*Task to complete*. Every entry is to be returned unchanged, and no picture is to be included.

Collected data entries
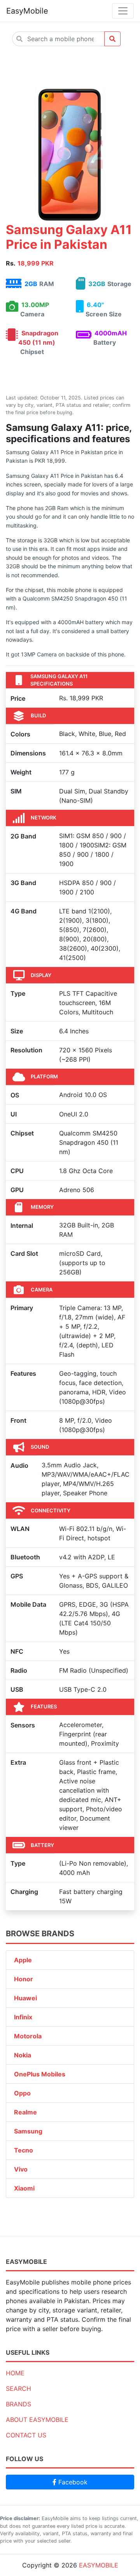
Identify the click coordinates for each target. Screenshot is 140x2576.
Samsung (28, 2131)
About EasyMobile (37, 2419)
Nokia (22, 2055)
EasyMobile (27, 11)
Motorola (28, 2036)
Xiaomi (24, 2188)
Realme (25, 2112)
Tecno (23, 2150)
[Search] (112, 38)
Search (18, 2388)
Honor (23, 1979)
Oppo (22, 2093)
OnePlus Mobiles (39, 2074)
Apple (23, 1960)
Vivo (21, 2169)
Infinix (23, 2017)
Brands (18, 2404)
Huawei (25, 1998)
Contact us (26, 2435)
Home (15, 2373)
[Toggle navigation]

*Response box*.
Identify the click coordinates for each target. Screenshot is 140x2576.
Samsung (28, 2131)
About EasyMobile (37, 2419)
Nokia (22, 2055)
EasyMobile (27, 11)
Motorola (28, 2036)
Xiaomi (24, 2188)
Realme (25, 2112)
Tecno (23, 2150)
[Search] (112, 38)
Search (18, 2388)
Honor (23, 1979)
Oppo (22, 2093)
OnePlus Mobiles (39, 2074)
Apple (23, 1960)
Vivo (21, 2169)
Infinix (23, 2017)
Brands (18, 2404)
Huawei (25, 1998)
Contact us (26, 2435)
Home (15, 2373)
[Toggle navigation]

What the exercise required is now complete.